■ What you will do ■
Can you give back every one of the rows below unchanged, character for character?

>> BEGIN Data entries

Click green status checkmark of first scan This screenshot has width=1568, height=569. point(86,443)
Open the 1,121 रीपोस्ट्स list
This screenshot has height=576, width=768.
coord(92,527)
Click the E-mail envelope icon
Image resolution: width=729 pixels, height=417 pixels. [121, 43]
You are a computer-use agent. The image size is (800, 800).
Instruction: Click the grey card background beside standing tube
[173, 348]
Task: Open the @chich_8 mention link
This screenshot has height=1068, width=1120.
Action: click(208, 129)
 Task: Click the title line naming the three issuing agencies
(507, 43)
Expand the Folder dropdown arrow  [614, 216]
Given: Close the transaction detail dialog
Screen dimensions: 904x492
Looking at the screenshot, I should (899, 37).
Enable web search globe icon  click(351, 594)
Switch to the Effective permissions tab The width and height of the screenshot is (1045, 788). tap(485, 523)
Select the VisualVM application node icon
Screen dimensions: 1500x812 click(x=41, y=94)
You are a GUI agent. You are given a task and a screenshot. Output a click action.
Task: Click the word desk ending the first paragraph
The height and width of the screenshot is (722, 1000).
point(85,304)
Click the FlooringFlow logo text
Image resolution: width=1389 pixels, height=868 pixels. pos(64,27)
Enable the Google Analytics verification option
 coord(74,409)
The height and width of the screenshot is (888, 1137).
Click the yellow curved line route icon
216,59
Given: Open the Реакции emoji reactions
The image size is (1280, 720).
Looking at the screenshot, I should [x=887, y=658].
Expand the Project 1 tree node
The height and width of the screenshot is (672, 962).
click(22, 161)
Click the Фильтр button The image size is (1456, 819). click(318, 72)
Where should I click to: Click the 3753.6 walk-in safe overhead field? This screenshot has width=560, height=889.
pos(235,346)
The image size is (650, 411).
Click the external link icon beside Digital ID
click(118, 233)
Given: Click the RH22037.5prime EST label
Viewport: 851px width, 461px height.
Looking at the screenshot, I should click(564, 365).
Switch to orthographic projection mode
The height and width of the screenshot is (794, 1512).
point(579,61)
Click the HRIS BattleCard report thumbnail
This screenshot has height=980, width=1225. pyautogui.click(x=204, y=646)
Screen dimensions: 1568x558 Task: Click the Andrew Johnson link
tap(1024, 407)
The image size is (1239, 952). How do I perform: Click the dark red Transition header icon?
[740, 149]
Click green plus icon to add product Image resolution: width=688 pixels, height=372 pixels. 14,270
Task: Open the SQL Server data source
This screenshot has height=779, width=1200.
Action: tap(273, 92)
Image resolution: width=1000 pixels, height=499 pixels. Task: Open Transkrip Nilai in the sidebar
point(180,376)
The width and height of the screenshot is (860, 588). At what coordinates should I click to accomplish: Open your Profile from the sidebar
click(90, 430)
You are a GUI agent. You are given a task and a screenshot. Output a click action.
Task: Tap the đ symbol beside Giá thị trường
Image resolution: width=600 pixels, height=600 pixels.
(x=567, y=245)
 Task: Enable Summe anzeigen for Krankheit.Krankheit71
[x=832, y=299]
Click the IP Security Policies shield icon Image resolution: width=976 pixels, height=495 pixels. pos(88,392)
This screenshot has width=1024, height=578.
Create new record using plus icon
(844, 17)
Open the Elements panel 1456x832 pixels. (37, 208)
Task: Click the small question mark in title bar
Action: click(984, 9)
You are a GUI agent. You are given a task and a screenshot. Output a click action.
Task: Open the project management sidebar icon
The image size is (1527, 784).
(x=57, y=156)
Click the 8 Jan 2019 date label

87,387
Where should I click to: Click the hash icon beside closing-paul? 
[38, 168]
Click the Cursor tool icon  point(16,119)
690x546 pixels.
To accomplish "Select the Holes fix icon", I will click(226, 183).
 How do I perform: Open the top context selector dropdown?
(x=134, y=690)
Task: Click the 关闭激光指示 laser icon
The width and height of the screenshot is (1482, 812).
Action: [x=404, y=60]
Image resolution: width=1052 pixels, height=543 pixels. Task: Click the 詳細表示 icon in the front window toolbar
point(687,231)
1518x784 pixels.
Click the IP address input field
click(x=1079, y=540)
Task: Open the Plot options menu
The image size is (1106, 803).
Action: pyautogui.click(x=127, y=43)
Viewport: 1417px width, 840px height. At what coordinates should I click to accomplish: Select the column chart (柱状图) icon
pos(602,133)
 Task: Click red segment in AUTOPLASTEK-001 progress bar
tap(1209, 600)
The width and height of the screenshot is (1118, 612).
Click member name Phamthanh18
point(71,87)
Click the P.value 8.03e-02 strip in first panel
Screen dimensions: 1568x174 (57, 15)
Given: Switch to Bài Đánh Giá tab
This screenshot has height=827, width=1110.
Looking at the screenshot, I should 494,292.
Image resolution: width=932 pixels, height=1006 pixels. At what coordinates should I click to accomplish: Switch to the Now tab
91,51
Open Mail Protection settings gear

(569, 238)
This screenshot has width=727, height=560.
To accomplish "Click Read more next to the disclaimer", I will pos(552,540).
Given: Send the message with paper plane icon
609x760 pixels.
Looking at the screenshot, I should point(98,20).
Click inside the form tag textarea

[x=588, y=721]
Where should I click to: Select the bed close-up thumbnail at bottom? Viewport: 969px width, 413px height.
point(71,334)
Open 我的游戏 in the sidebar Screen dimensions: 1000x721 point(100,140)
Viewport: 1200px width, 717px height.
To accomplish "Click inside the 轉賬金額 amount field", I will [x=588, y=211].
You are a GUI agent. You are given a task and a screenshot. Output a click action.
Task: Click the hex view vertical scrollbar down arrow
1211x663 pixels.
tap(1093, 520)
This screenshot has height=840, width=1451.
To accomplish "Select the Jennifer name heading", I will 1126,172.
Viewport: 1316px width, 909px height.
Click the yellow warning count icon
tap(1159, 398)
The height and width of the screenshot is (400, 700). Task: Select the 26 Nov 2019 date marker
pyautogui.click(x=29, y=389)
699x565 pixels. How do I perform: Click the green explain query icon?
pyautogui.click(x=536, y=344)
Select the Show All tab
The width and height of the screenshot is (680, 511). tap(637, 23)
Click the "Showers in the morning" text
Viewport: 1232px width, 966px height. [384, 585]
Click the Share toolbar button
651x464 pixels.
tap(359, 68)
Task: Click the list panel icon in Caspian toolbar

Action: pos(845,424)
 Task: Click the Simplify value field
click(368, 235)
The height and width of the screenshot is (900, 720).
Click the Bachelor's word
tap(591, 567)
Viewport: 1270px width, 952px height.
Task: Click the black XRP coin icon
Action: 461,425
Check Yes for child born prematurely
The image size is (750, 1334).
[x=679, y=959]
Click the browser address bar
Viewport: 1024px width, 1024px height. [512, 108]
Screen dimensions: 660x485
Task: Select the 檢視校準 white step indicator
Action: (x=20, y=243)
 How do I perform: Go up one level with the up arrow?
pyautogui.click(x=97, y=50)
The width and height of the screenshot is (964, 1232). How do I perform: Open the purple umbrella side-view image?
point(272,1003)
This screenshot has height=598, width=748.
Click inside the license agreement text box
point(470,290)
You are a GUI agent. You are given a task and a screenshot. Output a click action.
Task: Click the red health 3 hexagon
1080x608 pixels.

>> END Data entries

■ Task output ■
Click green status checkmark of first scan This screenshot has width=1568, height=569. point(86,443)
Open the 1,121 रीपोस्ट्स list
This screenshot has height=576, width=768.
coord(92,527)
Click the E-mail envelope icon
Image resolution: width=729 pixels, height=417 pixels. [121, 43]
You are a computer-use agent. The image size is (800, 800).
Instruction: Click the grey card background beside standing tube
[173, 348]
Task: Open the @chich_8 mention link
This screenshot has height=1068, width=1120.
Action: click(208, 129)
 Task: Click the title line naming the three issuing agencies
(507, 43)
Expand the Folder dropdown arrow  [614, 216]
Given: Close the transaction detail dialog
Screen dimensions: 904x492
Looking at the screenshot, I should (899, 37).
Enable web search globe icon  click(351, 594)
Switch to the Effective permissions tab The width and height of the screenshot is (1045, 788). tap(485, 523)
Select the VisualVM application node icon
Screen dimensions: 1500x812 click(x=41, y=94)
You are a GUI agent. You are given a task and a screenshot. Output a click action.
Task: Click the word desk ending the first paragraph
The height and width of the screenshot is (722, 1000).
point(85,304)
Click the FlooringFlow logo text
Image resolution: width=1389 pixels, height=868 pixels. pos(64,27)
Enable the Google Analytics verification option
 coord(74,409)
The height and width of the screenshot is (888, 1137).
Click the yellow curved line route icon
216,59
Given: Open the Реакции emoji reactions
The image size is (1280, 720).
Looking at the screenshot, I should [x=887, y=658].
Expand the Project 1 tree node
The height and width of the screenshot is (672, 962).
click(22, 161)
Click the Фильтр button The image size is (1456, 819). click(318, 72)
Where should I click to: Click the 3753.6 walk-in safe overhead field? This screenshot has width=560, height=889.
pos(235,346)
The image size is (650, 411).
Click the external link icon beside Digital ID
click(118, 233)
Given: Click the RH22037.5prime EST label
Viewport: 851px width, 461px height.
Looking at the screenshot, I should click(564, 365).
Switch to orthographic projection mode
The height and width of the screenshot is (794, 1512).
point(579,61)
Click the HRIS BattleCard report thumbnail
This screenshot has height=980, width=1225. pyautogui.click(x=204, y=646)
Screen dimensions: 1568x558 Task: Click the Andrew Johnson link
tap(1024, 407)
The image size is (1239, 952). How do I perform: Click the dark red Transition header icon?
[740, 149]
Click green plus icon to add product Image resolution: width=688 pixels, height=372 pixels. 14,270
Task: Open the SQL Server data source
This screenshot has height=779, width=1200.
Action: tap(273, 92)
Image resolution: width=1000 pixels, height=499 pixels. Task: Open Transkrip Nilai in the sidebar
point(180,376)
The width and height of the screenshot is (860, 588). At what coordinates should I click to accomplish: Open your Profile from the sidebar
click(90, 430)
You are a GUI agent. You are given a task and a screenshot. Output a click action.
Task: Tap the đ symbol beside Giá thị trường
Image resolution: width=600 pixels, height=600 pixels.
(x=567, y=245)
 Task: Enable Summe anzeigen for Krankheit.Krankheit71
[x=832, y=299]
Click the IP Security Policies shield icon Image resolution: width=976 pixels, height=495 pixels. pos(88,392)
This screenshot has width=1024, height=578.
Create new record using plus icon
(844, 17)
Open the Elements panel 1456x832 pixels. (37, 208)
Task: Click the small question mark in title bar
Action: click(984, 9)
You are a GUI agent. You are given a task and a screenshot. Output a click action.
Task: Open the project management sidebar icon
The image size is (1527, 784).
(x=57, y=156)
Click the 8 Jan 2019 date label

87,387
Where should I click to: Click the hash icon beside closing-paul? 
[38, 168]
Click the Cursor tool icon  point(16,119)
690x546 pixels.
To accomplish "Select the Holes fix icon", I will click(226, 183).
 How do I perform: Open the top context selector dropdown?
(x=134, y=690)
Task: Click the 关闭激光指示 laser icon
The width and height of the screenshot is (1482, 812).
Action: [x=404, y=60]
Image resolution: width=1052 pixels, height=543 pixels. Task: Click the 詳細表示 icon in the front window toolbar
point(687,231)
1518x784 pixels.
Click the IP address input field
click(x=1079, y=540)
Task: Open the Plot options menu
The image size is (1106, 803).
Action: pyautogui.click(x=127, y=43)
Viewport: 1417px width, 840px height. At what coordinates should I click to accomplish: Select the column chart (柱状图) icon
pos(602,133)
 Task: Click red segment in AUTOPLASTEK-001 progress bar
tap(1209, 600)
The width and height of the screenshot is (1118, 612).
Click member name Phamthanh18
point(71,87)
Click the P.value 8.03e-02 strip in first panel
Screen dimensions: 1568x174 (57, 15)
Given: Switch to Bài Đánh Giá tab
This screenshot has height=827, width=1110.
Looking at the screenshot, I should 494,292.
Image resolution: width=932 pixels, height=1006 pixels. At what coordinates should I click to accomplish: Switch to the Now tab
91,51
Open Mail Protection settings gear

(569, 238)
This screenshot has width=727, height=560.
To accomplish "Click Read more next to the disclaimer", I will pos(552,540).
Given: Send the message with paper plane icon
609x760 pixels.
Looking at the screenshot, I should point(98,20).
Click inside the form tag textarea

[x=588, y=721]
Where should I click to: Select the bed close-up thumbnail at bottom? Viewport: 969px width, 413px height.
point(71,334)
Open 我的游戏 in the sidebar Screen dimensions: 1000x721 point(100,140)
Viewport: 1200px width, 717px height.
To accomplish "Click inside the 轉賬金額 amount field", I will [x=588, y=211].
You are a GUI agent. You are given a task and a screenshot. Output a click action.
Task: Click the hex view vertical scrollbar down arrow
1211x663 pixels.
tap(1093, 520)
This screenshot has height=840, width=1451.
To accomplish "Select the Jennifer name heading", I will 1126,172.
Viewport: 1316px width, 909px height.
Click the yellow warning count icon
tap(1159, 398)
The height and width of the screenshot is (400, 700). Task: Select the 26 Nov 2019 date marker
pyautogui.click(x=29, y=389)
699x565 pixels. How do I perform: Click the green explain query icon?
pyautogui.click(x=536, y=344)
Select the Show All tab
The width and height of the screenshot is (680, 511). tap(637, 23)
Click the "Showers in the morning" text
Viewport: 1232px width, 966px height. [384, 585]
Click the Share toolbar button
651x464 pixels.
tap(359, 68)
Task: Click the list panel icon in Caspian toolbar

Action: pos(845,424)
 Task: Click the Simplify value field
click(368, 235)
The height and width of the screenshot is (900, 720).
Click the Bachelor's word
tap(591, 567)
Viewport: 1270px width, 952px height.
Task: Click the black XRP coin icon
Action: 461,425
Check Yes for child born prematurely
The image size is (750, 1334).
[x=679, y=959]
Click the browser address bar
Viewport: 1024px width, 1024px height. [512, 108]
Screen dimensions: 660x485
Task: Select the 檢視校準 white step indicator
Action: (x=20, y=243)
 How do I perform: Go up one level with the up arrow?
pyautogui.click(x=97, y=50)
The width and height of the screenshot is (964, 1232). How do I perform: Open the purple umbrella side-view image?
point(272,1003)
This screenshot has height=598, width=748.
Click inside the license agreement text box
point(470,290)
You are a GUI agent. You are given a task and a screenshot. Output a click action.
Task: Click the red health 3 hexagon
1080x608 pixels.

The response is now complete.